1. 39
    1. 12

      This post only shows that specifications written in temporal logic don’t compose well. Fair enough.

      However, this is far from the only kind of specifications that could be used for formal methods. In particular, it looks like nowadays some concurrent separation logic is the way to go; in particular, Iris https://iris-project.org/, a project which, among other achievements, presents several papers on POPL each year. The main advancement made by Iris—using commutative monoids to represent resources [which are great for representing specs due to being the best things to compose!] and invariants to represent immutable state—seems like something that could be applied to the example in the post with great success, producing a composable specification (assuming, possibly, the presence of a shared clock that drives the blinkers EDIT: looking at the post more closely, it seems that it is okay if the blinkers blink at unpredictable rates? If so, there is no need for a shared clock at all and everything simplifies a lot).

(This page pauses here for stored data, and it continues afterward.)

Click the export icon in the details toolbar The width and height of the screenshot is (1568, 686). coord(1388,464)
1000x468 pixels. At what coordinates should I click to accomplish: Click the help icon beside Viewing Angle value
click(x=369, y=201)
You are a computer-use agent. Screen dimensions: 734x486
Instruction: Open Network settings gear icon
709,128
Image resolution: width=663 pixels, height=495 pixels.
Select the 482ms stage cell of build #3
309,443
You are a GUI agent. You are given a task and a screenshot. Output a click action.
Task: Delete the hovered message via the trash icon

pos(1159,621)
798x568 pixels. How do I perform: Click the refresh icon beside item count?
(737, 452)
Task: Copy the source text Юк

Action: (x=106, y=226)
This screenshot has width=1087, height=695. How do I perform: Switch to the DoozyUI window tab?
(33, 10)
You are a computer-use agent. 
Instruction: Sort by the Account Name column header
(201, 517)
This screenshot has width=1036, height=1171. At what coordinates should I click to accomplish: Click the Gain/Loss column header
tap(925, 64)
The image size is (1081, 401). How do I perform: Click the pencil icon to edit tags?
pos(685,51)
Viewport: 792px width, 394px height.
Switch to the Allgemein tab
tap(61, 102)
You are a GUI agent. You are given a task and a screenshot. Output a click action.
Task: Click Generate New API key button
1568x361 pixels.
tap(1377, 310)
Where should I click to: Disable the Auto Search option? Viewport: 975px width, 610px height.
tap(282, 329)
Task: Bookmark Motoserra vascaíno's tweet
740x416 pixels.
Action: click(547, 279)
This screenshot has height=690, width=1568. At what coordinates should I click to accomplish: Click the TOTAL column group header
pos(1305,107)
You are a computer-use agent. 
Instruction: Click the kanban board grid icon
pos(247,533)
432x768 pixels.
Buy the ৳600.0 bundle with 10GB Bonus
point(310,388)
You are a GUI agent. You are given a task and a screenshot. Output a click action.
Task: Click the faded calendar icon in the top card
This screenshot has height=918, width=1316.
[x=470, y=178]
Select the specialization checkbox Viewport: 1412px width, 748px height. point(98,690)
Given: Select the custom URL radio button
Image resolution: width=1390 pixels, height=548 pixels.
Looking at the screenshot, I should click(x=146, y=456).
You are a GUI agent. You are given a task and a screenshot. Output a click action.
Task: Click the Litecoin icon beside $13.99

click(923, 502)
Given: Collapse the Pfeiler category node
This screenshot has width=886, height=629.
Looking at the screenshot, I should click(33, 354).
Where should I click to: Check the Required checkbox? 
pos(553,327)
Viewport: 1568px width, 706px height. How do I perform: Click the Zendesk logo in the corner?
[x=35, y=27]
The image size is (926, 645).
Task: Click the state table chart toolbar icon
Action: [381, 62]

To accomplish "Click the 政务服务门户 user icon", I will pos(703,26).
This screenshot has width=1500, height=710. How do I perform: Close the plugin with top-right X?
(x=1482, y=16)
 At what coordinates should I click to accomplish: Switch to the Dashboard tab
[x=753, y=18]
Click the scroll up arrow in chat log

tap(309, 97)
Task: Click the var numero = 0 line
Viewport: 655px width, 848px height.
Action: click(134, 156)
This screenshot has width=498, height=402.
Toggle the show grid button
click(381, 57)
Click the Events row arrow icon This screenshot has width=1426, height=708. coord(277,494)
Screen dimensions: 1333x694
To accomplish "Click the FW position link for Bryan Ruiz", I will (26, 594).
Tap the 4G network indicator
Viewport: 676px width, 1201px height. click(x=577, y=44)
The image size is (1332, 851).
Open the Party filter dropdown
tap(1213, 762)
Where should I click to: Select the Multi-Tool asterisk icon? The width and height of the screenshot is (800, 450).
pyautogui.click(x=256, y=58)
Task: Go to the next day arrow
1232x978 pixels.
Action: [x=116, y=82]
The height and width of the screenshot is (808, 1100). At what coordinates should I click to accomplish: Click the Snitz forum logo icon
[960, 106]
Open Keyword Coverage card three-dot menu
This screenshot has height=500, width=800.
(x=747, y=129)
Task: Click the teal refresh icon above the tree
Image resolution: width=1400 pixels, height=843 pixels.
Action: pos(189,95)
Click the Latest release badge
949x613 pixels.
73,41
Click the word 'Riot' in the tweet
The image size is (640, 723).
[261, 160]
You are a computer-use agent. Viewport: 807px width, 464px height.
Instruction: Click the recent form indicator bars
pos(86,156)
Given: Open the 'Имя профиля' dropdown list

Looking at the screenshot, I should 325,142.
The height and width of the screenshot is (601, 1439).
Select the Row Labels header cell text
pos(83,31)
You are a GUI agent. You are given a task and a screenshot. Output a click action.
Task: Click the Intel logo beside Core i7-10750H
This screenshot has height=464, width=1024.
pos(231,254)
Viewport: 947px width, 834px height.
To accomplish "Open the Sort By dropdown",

      The way this could be done is by modelling a blinker in two parts: first, the opaque blob that says “this is a blinker with such and such properties”, and second, a unique, non-shareable resource one instance of each exists for each instance of a blinker; this non-shareable resource is parameterized by the state in which the blinker currently is. This “state” is not necessarily the state of the variables that the blinker uses, it can be any data structure at all (for example, when modelling some concurrent linearizable queue or something, the state could be just the list of the elements, regardless of the inner workings). Then, the opaque blobs, which contain the heavy logic behind the blinkers, never need to be expected in-depth, and to compose several blinkers, one just has to describe the relations between their user-visible states.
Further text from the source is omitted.